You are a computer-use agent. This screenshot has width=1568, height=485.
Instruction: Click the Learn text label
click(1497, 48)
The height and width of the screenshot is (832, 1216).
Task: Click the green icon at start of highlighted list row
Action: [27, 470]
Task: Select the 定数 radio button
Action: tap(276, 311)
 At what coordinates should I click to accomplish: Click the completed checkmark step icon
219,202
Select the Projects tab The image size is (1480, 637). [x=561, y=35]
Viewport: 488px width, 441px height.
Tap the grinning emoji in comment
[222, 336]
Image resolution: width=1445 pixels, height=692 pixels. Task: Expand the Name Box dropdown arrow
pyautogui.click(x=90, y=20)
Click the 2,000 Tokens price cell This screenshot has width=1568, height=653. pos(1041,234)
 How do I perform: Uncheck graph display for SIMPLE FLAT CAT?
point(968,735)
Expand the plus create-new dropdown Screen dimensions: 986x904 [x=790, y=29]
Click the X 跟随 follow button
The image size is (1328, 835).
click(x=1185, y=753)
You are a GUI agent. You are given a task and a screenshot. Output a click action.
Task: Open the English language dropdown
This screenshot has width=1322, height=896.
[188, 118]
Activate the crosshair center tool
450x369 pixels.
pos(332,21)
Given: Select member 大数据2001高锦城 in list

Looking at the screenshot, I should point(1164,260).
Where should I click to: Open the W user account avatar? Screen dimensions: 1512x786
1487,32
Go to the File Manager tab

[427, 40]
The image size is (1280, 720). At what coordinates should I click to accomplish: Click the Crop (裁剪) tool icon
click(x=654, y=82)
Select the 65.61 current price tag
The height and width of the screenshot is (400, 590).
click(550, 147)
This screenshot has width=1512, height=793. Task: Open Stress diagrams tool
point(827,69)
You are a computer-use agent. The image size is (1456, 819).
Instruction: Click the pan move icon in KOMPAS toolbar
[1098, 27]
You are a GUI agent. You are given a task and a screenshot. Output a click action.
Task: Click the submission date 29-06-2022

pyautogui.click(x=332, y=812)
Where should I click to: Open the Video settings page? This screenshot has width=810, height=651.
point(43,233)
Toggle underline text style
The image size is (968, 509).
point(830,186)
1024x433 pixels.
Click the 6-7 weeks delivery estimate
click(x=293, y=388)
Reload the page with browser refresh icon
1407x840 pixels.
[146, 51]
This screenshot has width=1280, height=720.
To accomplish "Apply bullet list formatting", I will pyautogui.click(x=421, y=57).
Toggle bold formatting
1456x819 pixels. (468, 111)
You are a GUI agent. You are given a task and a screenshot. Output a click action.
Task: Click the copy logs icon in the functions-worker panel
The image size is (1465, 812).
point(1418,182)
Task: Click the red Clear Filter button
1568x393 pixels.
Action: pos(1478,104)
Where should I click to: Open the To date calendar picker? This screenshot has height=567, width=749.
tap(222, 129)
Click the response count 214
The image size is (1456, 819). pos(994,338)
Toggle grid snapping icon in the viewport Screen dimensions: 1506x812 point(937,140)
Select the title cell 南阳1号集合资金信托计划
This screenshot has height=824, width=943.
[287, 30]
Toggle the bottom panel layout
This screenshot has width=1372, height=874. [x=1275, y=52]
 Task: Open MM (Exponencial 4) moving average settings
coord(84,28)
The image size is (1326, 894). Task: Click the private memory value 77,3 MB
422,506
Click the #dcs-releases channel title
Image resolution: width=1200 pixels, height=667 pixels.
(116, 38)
□ □ □ □ □ □ □
▶ _Set task_
Count the lines in the items that contain the string "Where", treating uppercase and lowercase as different. Reply with the number only.

▶ _Exercise response_
3